Era una patologia rara senza terapia. Ma oggi la ceriodolipofuscinosi neuronale di tipo 2 (CLN2), malattia degenerativa che porta alla distruzione del sistema nervoso centrale dei bambini, può essere bloccata da un nuovo farmaco che rimpiazza l'enzima di cui questi pazienti sono carenti. Si tratta della malattia che ha colpito e ucciso il piccolo Alfie Evans, il bimbo britannico di 23 mesi deceduto lo scorso 28 aprile dopo un lungo calvario, segnato da uno scontro tra la famiglia e i medici e le autorità giudiziarie che avevano decretato l’interruzione forzata delle cure.

La sperimentazione della nuova terapia è stata condotta su 23 bambini in quattro diversi Centri internazionali, tra cui l'Ospedale Pediatrico Bambino Gesù per l'Italia.
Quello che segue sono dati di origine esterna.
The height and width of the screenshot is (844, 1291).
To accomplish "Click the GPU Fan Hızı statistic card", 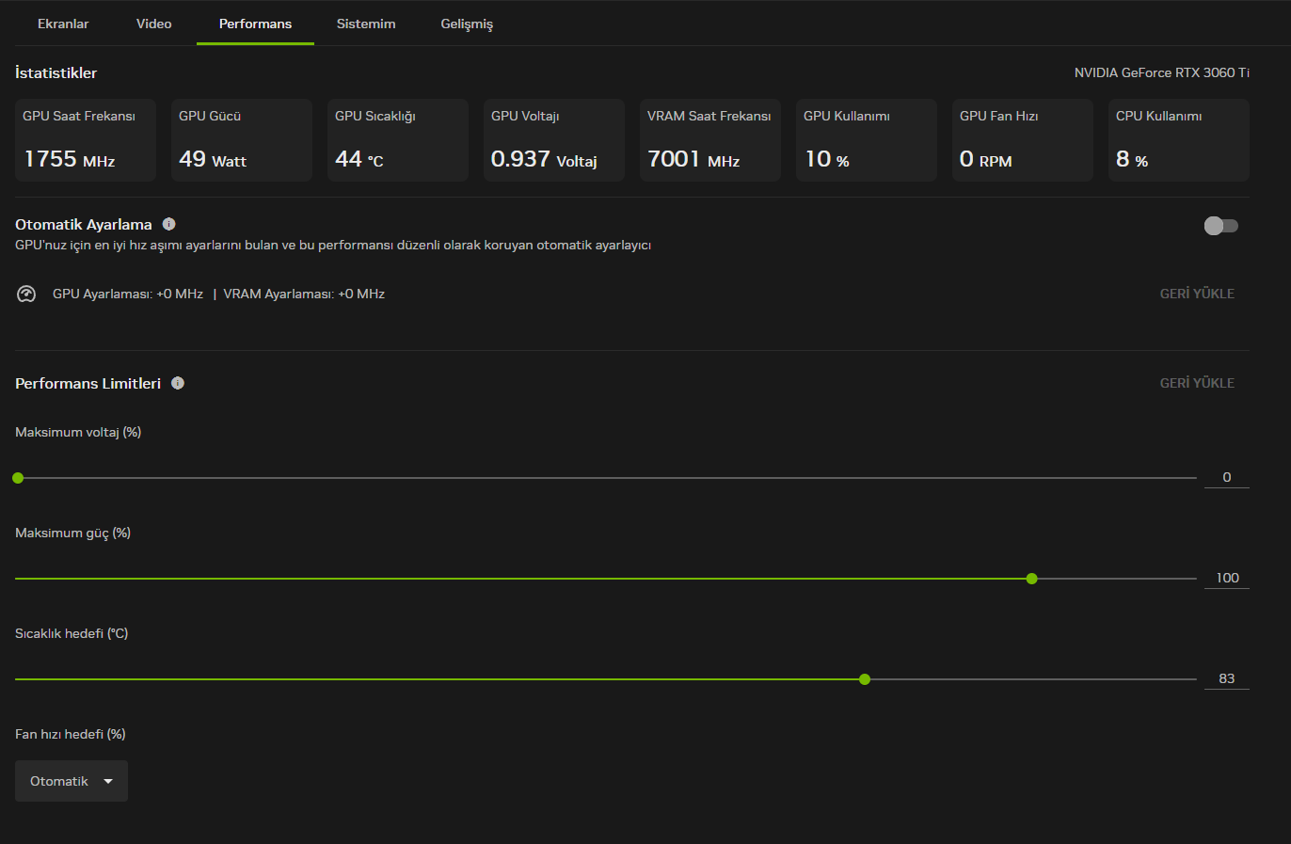I will (x=1023, y=140).
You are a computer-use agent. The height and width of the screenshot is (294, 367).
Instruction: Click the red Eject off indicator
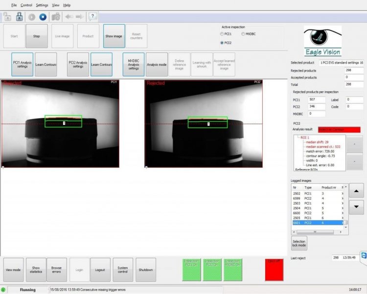tap(274, 270)
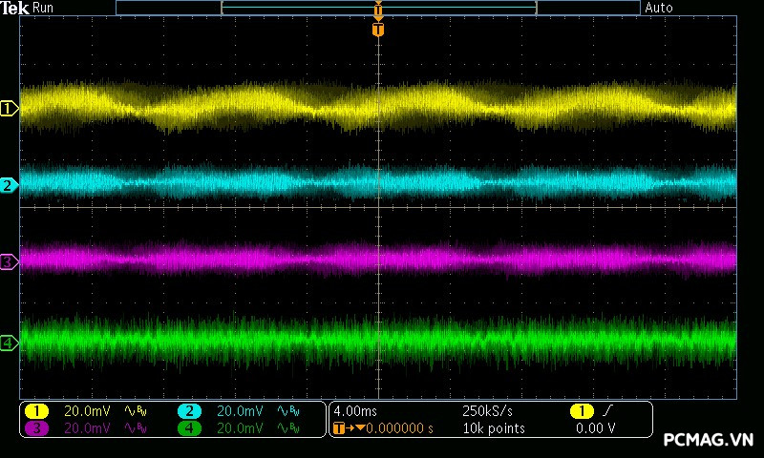Click the trigger source channel 1 badge
The image size is (764, 458).
pyautogui.click(x=581, y=411)
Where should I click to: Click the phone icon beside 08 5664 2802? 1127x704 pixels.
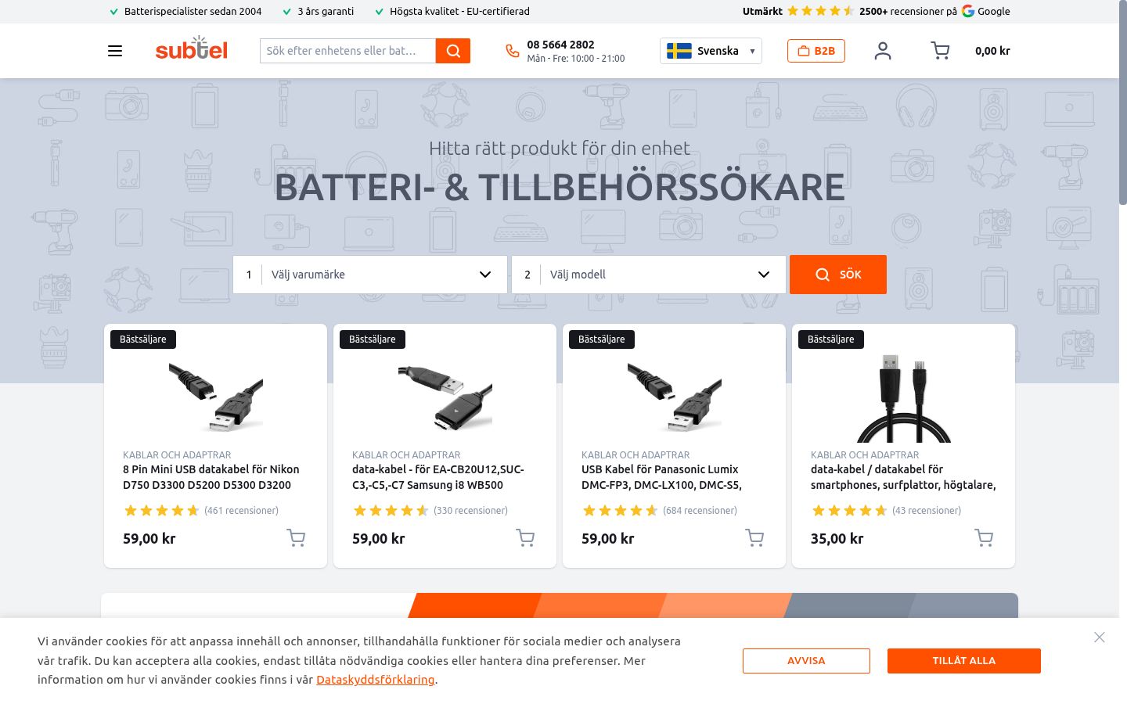coord(513,51)
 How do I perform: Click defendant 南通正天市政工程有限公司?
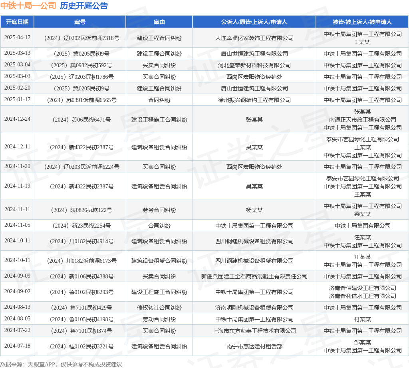[362, 120]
I risultati sono stati pubblicati sulla rivista scientifica New England Journal of Medicine. Lo studio, durato 3 anni, ha coinvolto nella prima fase 23 bambini di varie nazionalità affetti da CLN2 allo stadio iniziale-intermedio. Al Bambino Gesù lo studio ha riguardato sei bambini presi in carico nel Dipartimento di Neuroscienze e Neuroriabilitazione, ai quali è stato infuso, direttamente a livello cerebrale, il farmaco contenente un principio attivo, chiamato cerliponase alfa, che sostituisce l'enzima carente nelle persone colpite da CLN2.

L'effetto della terapia è stato considerato clinicamente significativo: l'87% dei bambini che hanno completato il trial non ha, infatti, subìto il declino motorio e del linguaggio atteso nella naturale evoluzione della patologia. «Abbiamo documentato che questo farmaco può arrestare la progressione della malattia, ma non ristabilire le condizioni neurologiche originarie del bambino», sottolinea a LaPresse Nicola Specchio, responsabile di Epilessie rare e complesse del Bambino Gesù. «Per garantire ai pazienti una qualità di vita ottimale è quindi fondamentale la diagnosi precoce», aggiunge Specchio.

I sintomi non si manifestano fin da subito, infatti i bambini sembrano inizialmente sani, ma attorno al secondo anno di vita cominciano a mostrare le prime avvisaglie: ritardo di acquisizione del linguaggio e crisi epilettiche. In seguito le crisi diventano più frequenti, spaziando da convulsioni a episodi di natura mioclonica, compaiono disturbi della deambulazione con problemi di equilibrio, si manifestano difficoltà visive che gradualmente portano alla cecità e un progressivo deficit cognitivo. I bambini perdono tutte le competenze acquisite fino a raggiungere una condizione di vera e propria demenza. Il decorso della malattia è molto rapido. «L'aspettativa di vita dei piccoli pazienti affetti da quella che fino ad ora è stata una malattia senza cura è purtroppo molto ridotta», aggiunge Specchio. «Oggi, grazie alla nuova terapia enzimatica sostitutiva, per i bambini e le loro famiglie si apre una nuova epoca. Se diagnosticati e trattati precocemente, prima che la malattia produca i suoi danni, questi bambini potranno infatti condurre una vita normale o solo con minime disabilità. Per questo motivo è ipotizzabile l'inserimento della CLN2 tra le malattie ricercate attraverso lo screening neonatale».